- Original title: വെള്ളപ്പൊക്കത്തിൽ
- Language: Malayalam

Publication
- Published in: Puthumalar
- Publication type: Anthology
- Publisher: Bharath Vilasom, Trivandrum
- Publication date: 1935

= Vellapokkathil =

"Vellapokkathil" (വെള്ളപ്പൊക്കത്തിൽ, In the Flood) is a short story written by Thakazhi Sivasankara Pillai. The story was published in 1935 and is based on the author's childhood experience during the Great Flood of 1924 in Kerala. Widely considered one of Thakazhi's best stories, it follows the plight of a man named Chennan and his family, as they are trapped in their home during a severe flood. They are eventually rescued by a passing boat, but their dog is left behind and is forced to survive on its own.

==Plot==
Set in Kuttanad against the backdrop of the Great flood of 1928, the story begins with a description of a temple submerged in water up to the neck of its deity. The floodwaters have also forced many people to seek refuge in the uppermost storey of the temple. Chennan, a pariah who does not own a boat, has built an elevated platform out of coconut twigs inside his hut to protect his pregnant wife, four children, cat, and dog from the rising waters. Chennan fears that if they leave the hut, they will not survive the flood.
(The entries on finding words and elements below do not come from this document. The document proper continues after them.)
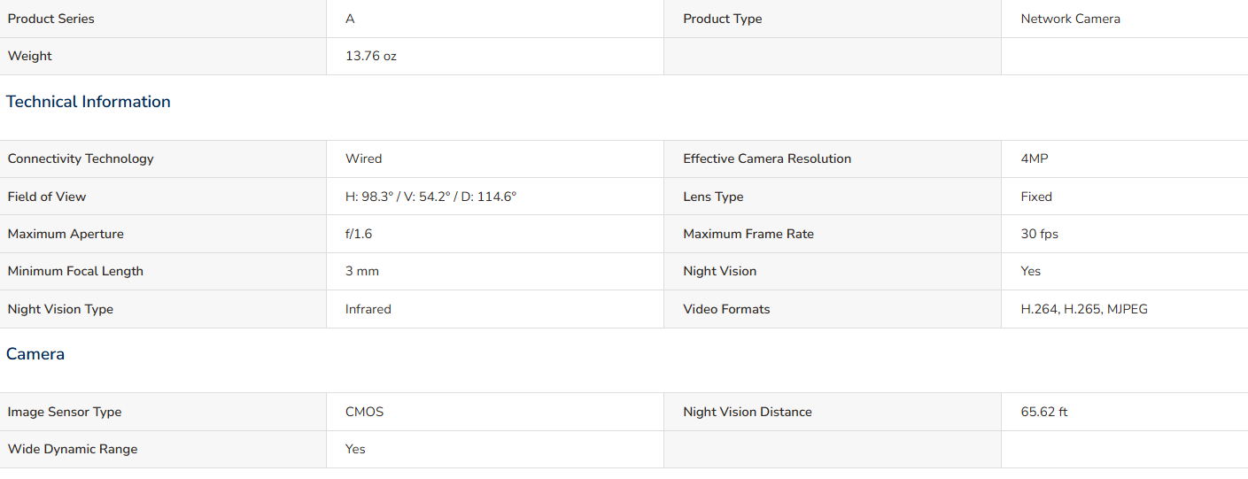1248x479 pixels.
Task: Select the Night Vision Distance label
Action: pos(748,412)
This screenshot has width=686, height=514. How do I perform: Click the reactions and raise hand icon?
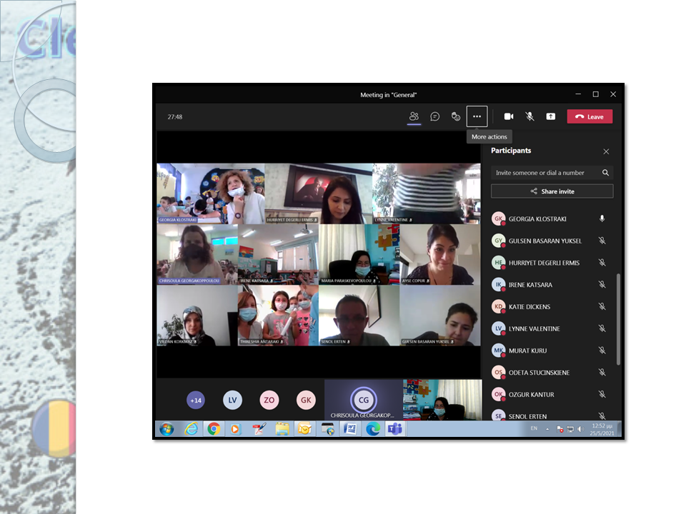(x=455, y=116)
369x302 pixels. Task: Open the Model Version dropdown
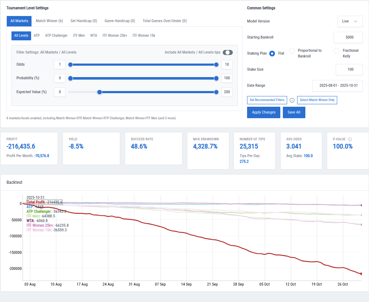[x=350, y=21]
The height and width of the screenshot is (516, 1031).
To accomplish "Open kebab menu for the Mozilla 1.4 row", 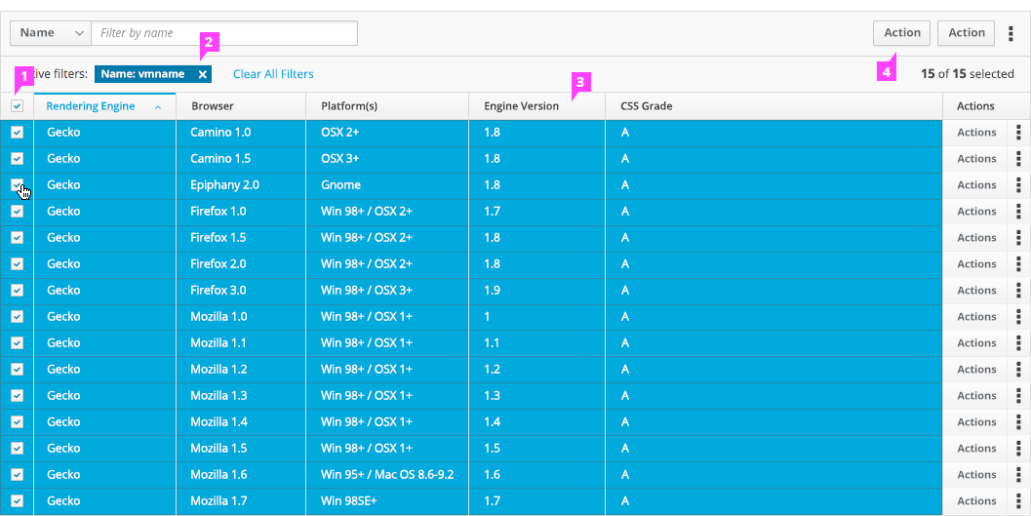I will coord(1018,422).

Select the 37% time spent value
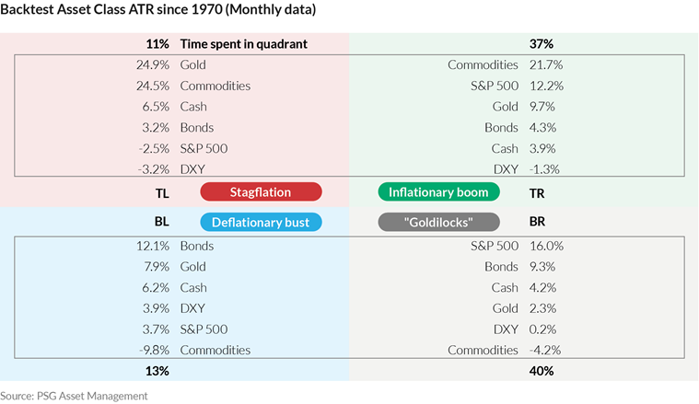point(542,43)
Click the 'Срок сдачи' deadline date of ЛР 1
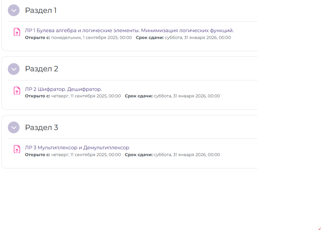The image size is (321, 230). click(197, 38)

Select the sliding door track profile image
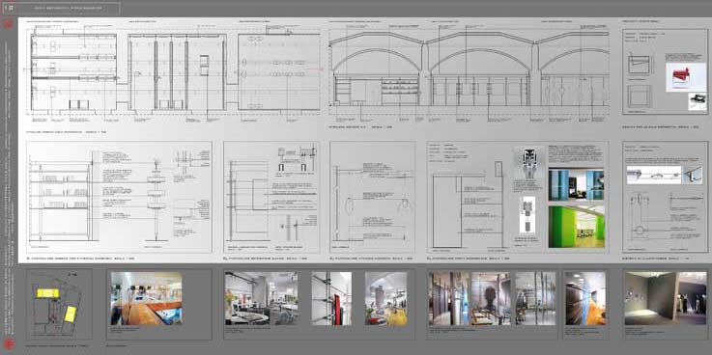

After three days of heavy rainfall, Chennan spots a big boat moving north and yells for help. The men in the boat hear him and row towards the hut. Chennan helps his family into the boat. However, only when the boat was gaining speed and was far away from the hut, they realised that the dog was still on the roof. The dog becomes distressed when it realises its family has left without it and begins howling piteously.

The rest of the story follows the dog's struggles to survive alone on the roof of the hut. The floodwaters recede eventually, and Chennan comes in search of the dog. He finds the corpse of a dog under a coconut tree, but he is unsure if it was his dog.

==Publication==
The story was included in the short story collection Puthumalar (New Flower, 1935), published by Bharath Vilasom, Trivandrum. It was Thakazhi's first published collection of short stories.

==Adaptations==
Jayaraj adapted the story into a 25-minute long short film titled Vellapokkathil (In Deluge, 2007). The film received the National Film Award for Best Non-Feature Film Direction at the 2007 National Film Awards. An installation based on the story was displayed at the Kochi-Muziris Biennale, in 2017.

==English translations==
- "In The Floods". In Wind Flowers: Classic Malayalam Short Stories. Translated by V. Abdulla and R. E. Asher.
- "The Flood". In A Clutch of Indian Masterpieces: Extraordinary Short Stories from the 19th Century to the Present. Translated by O. V. Usha.